## TASK GOAL:
Word for word, and with pictures excluded, copy out all the records that follow.

## MATERIAL TO PROCESS:
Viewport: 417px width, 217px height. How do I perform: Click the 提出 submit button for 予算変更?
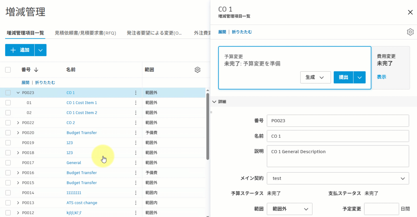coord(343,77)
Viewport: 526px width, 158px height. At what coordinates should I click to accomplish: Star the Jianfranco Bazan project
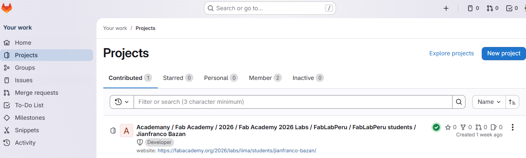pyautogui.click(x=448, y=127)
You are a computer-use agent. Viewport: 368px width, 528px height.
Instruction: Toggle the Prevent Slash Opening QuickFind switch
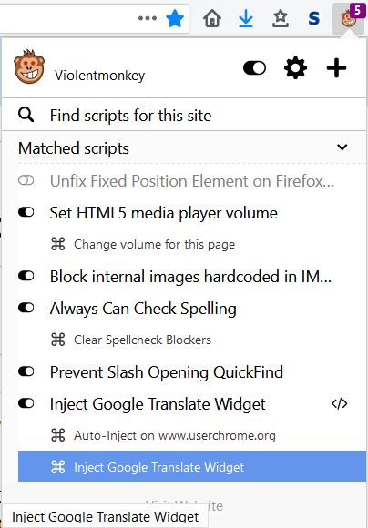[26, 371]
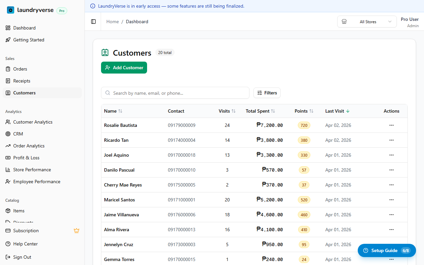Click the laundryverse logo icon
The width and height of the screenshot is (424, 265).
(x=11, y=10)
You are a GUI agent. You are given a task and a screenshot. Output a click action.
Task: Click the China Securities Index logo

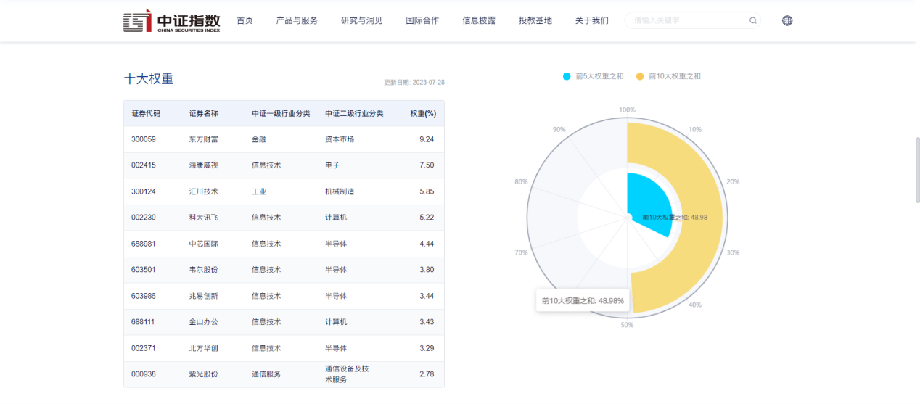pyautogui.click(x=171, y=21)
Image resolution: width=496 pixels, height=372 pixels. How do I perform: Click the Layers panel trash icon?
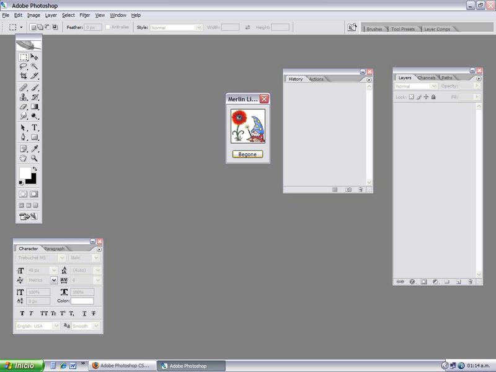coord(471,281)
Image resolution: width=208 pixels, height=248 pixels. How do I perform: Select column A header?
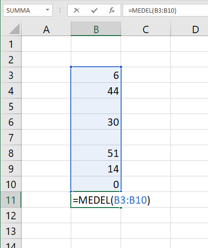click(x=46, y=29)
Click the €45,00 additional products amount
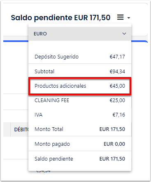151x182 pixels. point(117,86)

## EXERCISE RESPONSE:
Viewport: 417px width, 217px height. How do I perform: Click the 提出 submit button for 予算変更?
coord(343,77)
Viewport: 526px width, 158px height. At what coordinates should I click to accomplish: Star the Jianfranco Bazan project
pyautogui.click(x=448, y=127)
You are a computer-use agent. Viewport: 368px width, 528px height.
Instruction: Toggle the Prevent Slash Opening QuickFind switch
[26, 371]
Click the laundryverse logo icon
The width and height of the screenshot is (424, 265).
(x=11, y=10)
You are a GUI agent. You are given a task and a screenshot. Output a click action.
Task: Click the China Securities Index logo

pyautogui.click(x=171, y=21)
Image resolution: width=496 pixels, height=372 pixels. How do I perform: Click the Layers panel trash icon?
coord(471,281)
Image resolution: width=208 pixels, height=248 pixels. How do I perform: Select column A header?
click(x=46, y=29)
Click the €45,00 additional products amount
151x182 pixels. point(117,86)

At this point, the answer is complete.